[Records from a data collection]
# # # #

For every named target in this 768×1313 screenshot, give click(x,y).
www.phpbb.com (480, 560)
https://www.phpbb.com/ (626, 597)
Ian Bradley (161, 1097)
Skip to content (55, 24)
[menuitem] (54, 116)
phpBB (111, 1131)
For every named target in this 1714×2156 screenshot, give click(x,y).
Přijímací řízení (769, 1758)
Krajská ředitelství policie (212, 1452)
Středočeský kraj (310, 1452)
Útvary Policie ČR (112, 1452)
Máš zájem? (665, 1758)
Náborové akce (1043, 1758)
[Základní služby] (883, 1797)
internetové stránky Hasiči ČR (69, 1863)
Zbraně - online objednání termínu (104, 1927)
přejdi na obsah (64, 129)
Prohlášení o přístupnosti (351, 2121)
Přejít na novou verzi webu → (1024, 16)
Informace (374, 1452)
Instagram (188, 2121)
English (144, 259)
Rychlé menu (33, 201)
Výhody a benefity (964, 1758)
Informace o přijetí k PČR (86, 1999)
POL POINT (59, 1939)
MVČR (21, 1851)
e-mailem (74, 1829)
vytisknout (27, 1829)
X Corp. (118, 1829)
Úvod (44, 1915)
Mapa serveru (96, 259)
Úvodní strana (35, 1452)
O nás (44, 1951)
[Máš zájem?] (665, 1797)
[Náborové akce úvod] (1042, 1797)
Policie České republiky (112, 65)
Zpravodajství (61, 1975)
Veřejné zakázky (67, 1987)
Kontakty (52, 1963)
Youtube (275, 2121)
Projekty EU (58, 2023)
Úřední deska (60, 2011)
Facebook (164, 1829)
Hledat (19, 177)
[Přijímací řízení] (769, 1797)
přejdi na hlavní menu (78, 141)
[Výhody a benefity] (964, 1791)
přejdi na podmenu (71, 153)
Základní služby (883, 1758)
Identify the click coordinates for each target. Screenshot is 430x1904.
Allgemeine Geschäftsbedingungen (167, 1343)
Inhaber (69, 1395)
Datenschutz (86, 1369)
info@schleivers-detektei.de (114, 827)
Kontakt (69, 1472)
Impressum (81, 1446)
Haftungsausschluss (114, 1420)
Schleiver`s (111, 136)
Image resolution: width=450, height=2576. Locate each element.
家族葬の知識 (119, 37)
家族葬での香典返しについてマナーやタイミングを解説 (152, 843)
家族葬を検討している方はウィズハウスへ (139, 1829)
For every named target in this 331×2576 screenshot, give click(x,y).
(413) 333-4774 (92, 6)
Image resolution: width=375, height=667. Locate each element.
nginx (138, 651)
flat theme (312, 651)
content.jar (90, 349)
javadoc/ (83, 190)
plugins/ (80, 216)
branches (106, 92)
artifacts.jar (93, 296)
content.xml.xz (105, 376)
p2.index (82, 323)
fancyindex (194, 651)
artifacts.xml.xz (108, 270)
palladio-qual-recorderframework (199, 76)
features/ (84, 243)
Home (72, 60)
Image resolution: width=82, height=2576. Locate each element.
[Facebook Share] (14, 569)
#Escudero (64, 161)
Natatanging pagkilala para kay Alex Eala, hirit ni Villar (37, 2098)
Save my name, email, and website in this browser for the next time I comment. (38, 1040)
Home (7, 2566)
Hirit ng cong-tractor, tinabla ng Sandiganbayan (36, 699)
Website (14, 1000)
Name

# # # #

▸ **Your goal**
Above are the records; restate each one exactly.

▸ **Answer area**
For every named target in this 768×1313 screenshot, give click(x,y).
www.phpbb.com (480, 560)
https://www.phpbb.com/ (626, 597)
Ian Bradley (161, 1097)
Skip to content (55, 24)
[menuitem] (54, 116)
phpBB (111, 1131)
For every named target in this 1714×2156 screenshot, give click(x,y).
Přijímací řízení (769, 1758)
Krajská ředitelství policie (212, 1452)
Středočeský kraj (310, 1452)
Útvary Policie ČR (112, 1452)
Máš zájem? (665, 1758)
Náborové akce (1043, 1758)
[Základní služby] (883, 1797)
internetové stránky Hasiči ČR (69, 1863)
Zbraně - online objednání termínu (104, 1927)
přejdi na obsah (64, 129)
Prohlášení o přístupnosti (351, 2121)
Přejít na novou verzi webu → (1024, 16)
Informace (374, 1452)
Instagram (188, 2121)
English (144, 259)
Rychlé menu (33, 201)
Výhody a benefity (964, 1758)
Informace o přijetí k PČR (86, 1999)
POL POINT (59, 1939)
MVČR (21, 1851)
e-mailem (74, 1829)
vytisknout (27, 1829)
X Corp. (118, 1829)
Úvod (44, 1915)
Mapa serveru (96, 259)
Úvodní strana (35, 1452)
O nás (44, 1951)
[Máš zájem?] (665, 1797)
[Náborové akce úvod] (1042, 1797)
Policie České republiky (112, 65)
Zpravodajství (61, 1975)
Veřejné zakázky (67, 1987)
Kontakty (52, 1963)
Youtube (275, 2121)
Projekty EU (58, 2023)
Úřední deska (60, 2011)
Facebook (164, 1829)
Hledat (19, 177)
[Přijímací řízení] (769, 1797)
přejdi na hlavní menu (78, 141)
[Výhody a benefity] (964, 1791)
přejdi na podmenu (71, 153)
Základní služby (883, 1758)
Identify the click coordinates for each target. Screenshot is 430x1904.
Allgemeine Geschäftsbedingungen (167, 1343)
Inhaber (69, 1395)
Datenschutz (86, 1369)
info@schleivers-detektei.de (114, 827)
Kontakt (69, 1472)
Impressum (81, 1446)
Haftungsausschluss (114, 1420)
Schleiver`s (111, 136)
Image resolution: width=450, height=2576. Locate each element.
家族葬の知識 (119, 37)
家族葬での香典返しについてマナーやタイミングを解説 (152, 843)
家族葬を検討している方はウィズハウスへ (139, 1829)
For every named target in this 331×2576 screenshot, give click(x,y).
(413) 333-4774 (92, 6)
Image resolution: width=375, height=667. Locate each element.
nginx (138, 651)
flat theme (312, 651)
content.jar (90, 349)
javadoc/ (83, 190)
plugins/ (80, 216)
branches (106, 92)
artifacts.jar (93, 296)
content.xml.xz (105, 376)
p2.index (82, 323)
fancyindex (194, 651)
artifacts.xml.xz (108, 270)
palladio-qual-recorderframework (199, 76)
features/ (84, 243)
Home (72, 60)
Image resolution: width=82, height=2576. Locate each element.
[Facebook Share] (14, 569)
#Escudero (64, 161)
Natatanging pagkilala para kay Alex Eala, hirit ni Villar (37, 2098)
Save my name, email, and website in this browser for the next time I comment. (38, 1040)
Home (7, 2566)
Hirit ng cong-tractor, tinabla ng Sandiganbayan (36, 699)
Website (14, 1000)
Name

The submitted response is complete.